Sunday, October 20, 2002

Chapter 11: October 20, 2002

VA Hospital, East Orange, NJ -- Shooby's New York Times photo op. Lensman Timothy Ivy snared the assignment. (The story is being written by Marc Ferris.) By the time I arrived (with Jeff Winner along for a return visit with Shooby), the VA's public affairs specialist, Mary Therese Hankinson, had rearranged furniture in a small 5th floor lounge to accommodate the session. Shooby sat in his wheelchair beneath a huge framed-under-glass American flag, as Tim checked lighting and snapped test shots.

I joked with Shooby while explaining to Hankinson the nature of the man's music -- never an easy process to the uninitiated. She was genuinely intrigued. Tim asked if Shooby had sung blues. I said "no," and Shooby loudly exclaimed, "I scatted with EVERYTHING -- country, gospel, jazz .!"

"Mozart," I interjected. "Yeah," Shooby replied, "Mozart!"

"Miles Davis, Dexter Gordon, Babs Gonzales, Johnny Cash," I added. "Only none of them knew it."

Shooby asked if I'd posted songs from the Johnny Cash tape on the internet, as he'd urged during our previous get-together. Told him I didn't have a chance to transfer that cassette to CD. He asked my opinion of the Cash material, and I candidly -- and honestly -- teased him that it wasn't his best. His performances vary in quality, I pointed out, with some better than others. The Johnny Cash stuff was interesting, but his scatting was not necessarily well-suited for each song. Whereas the Miles, the Charles Earland, and the Eddie "Lockjaw" Davis tracks were "pure genius."

Hankinson's curiosity heightened, and she seemed delighted at learning of this patient's colorful past -- and that in his twilight years, he was earning recognition for his talents. She suggested that Taylor's music could be played during patient recreation periods. I cautioned her that Shooby's recordings might be harder for some patients to take than their meds: "Many people might not understand or appreciate it." I promised to send along a CD, and advised that she audition it before any public airing. I'm not sure how well the "You Were Only Fooling" intro -- "Story of my life. You lied, you bitch!" -- would go over in patient rec. Or, for that matter, Shooby's relentless vocalese over "Folsom Prison Blues."

As Ivy began the serious photography, I witnessed Shooby undergoing an interesting metamorphosis. The scatman sat -- poised, confident, at ease, staring down the camera. Didn't say a word. His head positions and facial expressions were portrait-ready, as if having his picture taken by the New York Times was a most natural occurrence. Or perhaps something he'd waited for his whole life, and he was basking in cosmic justice.

Tim snapped 50 or 60 pics of Shoob, then directed me to stand behind the wheelchair as he clicked off another 10 or 12. I returned the favor, snapping a few of Shooby with Tim, Jeff, and Mary Therese.

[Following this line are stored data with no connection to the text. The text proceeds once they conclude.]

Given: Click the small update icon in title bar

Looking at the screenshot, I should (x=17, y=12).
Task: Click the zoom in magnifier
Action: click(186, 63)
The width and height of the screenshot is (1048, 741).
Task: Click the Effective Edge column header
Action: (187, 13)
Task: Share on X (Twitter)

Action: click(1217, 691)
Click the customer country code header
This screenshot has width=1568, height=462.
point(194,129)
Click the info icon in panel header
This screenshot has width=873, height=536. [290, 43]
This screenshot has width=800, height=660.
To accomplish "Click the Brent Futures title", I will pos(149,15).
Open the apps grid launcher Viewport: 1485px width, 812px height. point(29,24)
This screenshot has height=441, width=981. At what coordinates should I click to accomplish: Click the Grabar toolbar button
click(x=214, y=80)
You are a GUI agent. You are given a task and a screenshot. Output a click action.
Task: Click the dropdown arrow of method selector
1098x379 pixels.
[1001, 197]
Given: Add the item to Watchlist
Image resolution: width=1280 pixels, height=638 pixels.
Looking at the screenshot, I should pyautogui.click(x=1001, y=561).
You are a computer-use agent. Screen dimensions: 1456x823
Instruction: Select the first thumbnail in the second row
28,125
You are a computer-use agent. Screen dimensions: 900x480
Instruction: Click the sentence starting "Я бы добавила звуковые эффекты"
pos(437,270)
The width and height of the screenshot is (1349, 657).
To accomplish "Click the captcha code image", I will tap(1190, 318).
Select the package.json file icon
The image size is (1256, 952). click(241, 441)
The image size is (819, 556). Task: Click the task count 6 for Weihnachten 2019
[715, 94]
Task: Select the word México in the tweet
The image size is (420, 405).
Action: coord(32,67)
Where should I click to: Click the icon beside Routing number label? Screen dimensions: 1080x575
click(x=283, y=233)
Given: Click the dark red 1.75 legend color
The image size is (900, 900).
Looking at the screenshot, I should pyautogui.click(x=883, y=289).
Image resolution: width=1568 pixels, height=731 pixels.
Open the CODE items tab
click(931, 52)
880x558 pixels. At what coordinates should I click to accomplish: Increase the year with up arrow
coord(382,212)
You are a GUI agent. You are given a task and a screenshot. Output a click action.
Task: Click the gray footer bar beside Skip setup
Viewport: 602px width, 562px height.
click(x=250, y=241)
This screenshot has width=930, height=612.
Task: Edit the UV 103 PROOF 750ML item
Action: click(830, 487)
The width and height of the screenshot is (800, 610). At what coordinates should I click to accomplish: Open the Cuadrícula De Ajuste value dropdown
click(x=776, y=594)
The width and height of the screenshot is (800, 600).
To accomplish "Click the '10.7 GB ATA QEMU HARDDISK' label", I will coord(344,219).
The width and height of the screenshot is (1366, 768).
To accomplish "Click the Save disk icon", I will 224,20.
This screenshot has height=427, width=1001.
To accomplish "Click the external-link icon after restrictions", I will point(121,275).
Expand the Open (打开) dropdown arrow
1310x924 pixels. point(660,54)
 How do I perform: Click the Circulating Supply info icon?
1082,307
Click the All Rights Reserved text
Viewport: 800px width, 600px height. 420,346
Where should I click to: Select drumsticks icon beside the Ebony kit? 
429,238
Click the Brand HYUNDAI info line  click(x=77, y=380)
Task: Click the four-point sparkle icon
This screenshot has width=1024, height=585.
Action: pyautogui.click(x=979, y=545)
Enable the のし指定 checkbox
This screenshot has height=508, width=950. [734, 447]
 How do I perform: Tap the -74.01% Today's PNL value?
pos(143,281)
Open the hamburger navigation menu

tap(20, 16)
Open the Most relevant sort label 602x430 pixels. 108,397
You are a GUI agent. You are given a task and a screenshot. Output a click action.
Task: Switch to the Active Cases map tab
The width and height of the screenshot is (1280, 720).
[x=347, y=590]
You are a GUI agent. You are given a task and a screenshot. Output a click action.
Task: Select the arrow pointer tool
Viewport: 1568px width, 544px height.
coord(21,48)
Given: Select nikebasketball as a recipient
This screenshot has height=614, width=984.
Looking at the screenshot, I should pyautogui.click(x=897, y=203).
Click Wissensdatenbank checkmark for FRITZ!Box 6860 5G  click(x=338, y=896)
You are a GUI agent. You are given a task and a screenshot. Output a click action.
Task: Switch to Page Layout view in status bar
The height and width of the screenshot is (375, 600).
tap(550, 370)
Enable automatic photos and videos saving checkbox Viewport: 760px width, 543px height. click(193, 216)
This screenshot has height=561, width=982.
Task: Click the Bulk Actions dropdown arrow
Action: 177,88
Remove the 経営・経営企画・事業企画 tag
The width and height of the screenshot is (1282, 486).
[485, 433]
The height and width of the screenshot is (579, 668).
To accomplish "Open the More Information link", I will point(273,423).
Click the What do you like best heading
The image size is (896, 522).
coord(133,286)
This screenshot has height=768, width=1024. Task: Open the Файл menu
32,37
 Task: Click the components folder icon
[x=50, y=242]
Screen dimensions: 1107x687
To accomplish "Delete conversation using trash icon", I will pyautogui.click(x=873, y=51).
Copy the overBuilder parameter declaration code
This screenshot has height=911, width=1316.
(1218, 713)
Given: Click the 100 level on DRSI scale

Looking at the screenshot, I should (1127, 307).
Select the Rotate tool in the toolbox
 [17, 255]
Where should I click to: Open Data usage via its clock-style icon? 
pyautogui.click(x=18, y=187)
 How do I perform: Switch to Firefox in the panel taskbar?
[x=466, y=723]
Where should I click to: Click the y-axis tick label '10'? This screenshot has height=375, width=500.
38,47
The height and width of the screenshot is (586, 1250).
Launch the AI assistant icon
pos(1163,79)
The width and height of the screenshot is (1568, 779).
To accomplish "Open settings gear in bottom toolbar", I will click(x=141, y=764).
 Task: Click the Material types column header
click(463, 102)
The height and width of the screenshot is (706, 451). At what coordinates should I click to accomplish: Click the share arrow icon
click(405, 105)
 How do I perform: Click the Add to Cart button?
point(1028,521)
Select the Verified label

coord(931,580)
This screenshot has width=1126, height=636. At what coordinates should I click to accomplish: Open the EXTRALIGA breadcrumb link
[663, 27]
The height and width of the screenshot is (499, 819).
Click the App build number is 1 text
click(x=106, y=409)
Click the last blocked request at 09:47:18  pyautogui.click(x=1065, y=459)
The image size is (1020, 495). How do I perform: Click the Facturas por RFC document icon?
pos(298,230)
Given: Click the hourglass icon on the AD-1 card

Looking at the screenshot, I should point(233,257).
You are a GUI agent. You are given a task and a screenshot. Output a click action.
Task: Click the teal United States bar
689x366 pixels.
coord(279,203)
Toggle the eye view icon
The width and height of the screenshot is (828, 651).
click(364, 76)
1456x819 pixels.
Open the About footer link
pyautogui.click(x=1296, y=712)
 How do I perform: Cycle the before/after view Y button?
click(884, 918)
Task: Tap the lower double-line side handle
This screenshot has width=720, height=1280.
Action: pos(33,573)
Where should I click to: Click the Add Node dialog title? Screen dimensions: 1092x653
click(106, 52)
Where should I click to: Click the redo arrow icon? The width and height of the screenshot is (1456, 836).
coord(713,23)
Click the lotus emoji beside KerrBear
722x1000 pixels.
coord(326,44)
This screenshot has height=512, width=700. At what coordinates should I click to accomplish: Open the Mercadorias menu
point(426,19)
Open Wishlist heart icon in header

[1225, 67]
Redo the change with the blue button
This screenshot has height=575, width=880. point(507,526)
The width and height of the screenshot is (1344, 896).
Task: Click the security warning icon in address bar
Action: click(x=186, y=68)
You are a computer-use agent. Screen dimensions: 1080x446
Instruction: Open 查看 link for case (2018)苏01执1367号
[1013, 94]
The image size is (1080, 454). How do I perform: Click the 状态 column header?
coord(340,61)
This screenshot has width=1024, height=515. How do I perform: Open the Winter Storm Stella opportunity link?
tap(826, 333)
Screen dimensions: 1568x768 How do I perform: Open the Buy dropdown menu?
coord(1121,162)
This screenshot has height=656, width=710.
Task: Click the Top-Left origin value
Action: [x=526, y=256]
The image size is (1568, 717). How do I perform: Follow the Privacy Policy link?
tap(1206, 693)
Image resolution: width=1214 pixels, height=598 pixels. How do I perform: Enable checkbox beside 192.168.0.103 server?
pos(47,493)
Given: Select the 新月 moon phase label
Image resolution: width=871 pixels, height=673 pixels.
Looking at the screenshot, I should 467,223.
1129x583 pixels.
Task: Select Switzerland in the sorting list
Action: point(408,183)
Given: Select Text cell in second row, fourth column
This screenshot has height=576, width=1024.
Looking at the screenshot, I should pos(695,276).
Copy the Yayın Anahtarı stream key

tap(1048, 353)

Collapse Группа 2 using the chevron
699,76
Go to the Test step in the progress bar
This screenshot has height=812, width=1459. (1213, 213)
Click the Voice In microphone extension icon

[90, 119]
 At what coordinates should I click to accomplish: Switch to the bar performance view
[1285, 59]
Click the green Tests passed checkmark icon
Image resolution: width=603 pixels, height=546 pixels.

Chatted after the session. Asked Shooby if he was watching the World Series. "No!," he proclaimed. "I'm too busy! Very busy." His recent schedule included a movie screened for patients the previous evening (he couldn't recall the title), church services on Sunday morning, going outside to smoke cigarettes, diagnostic tests, more cigs, and such. I told Hankinson that during a recent four-hour dialysis hook-up, Shooby had gotten "bored" after two hours and demanded to be unhooked. "I wasn't bored," he clarified. "I was just restless, and irritated." In fact, it was this behavior that alerted the physician to the infection that occasioned his hospitalization. No one had any idea how soon before he'd be released back to the nursing home.

It was time to clear out, so we slid the furniture back in place and shook hands with Shooby before he was wheeled back to his room.

As Jeff and I headed for the elevator, we encountered a burly young hospital aide in scrubs. The gent glanced in Shooby's direction with an amused look. "Y'know that guy?," I asked. "Sure," he smiled, and said something, the gist of which was that Shooby's a real character. Was he aware of the musical angle? He nodded affirmatively. The aide didn't know the specifics, but tacitly acknowledged that Taylor's heyday was generations ago, a propos of which he added, "We've got one of the original Ink Spots upstairs."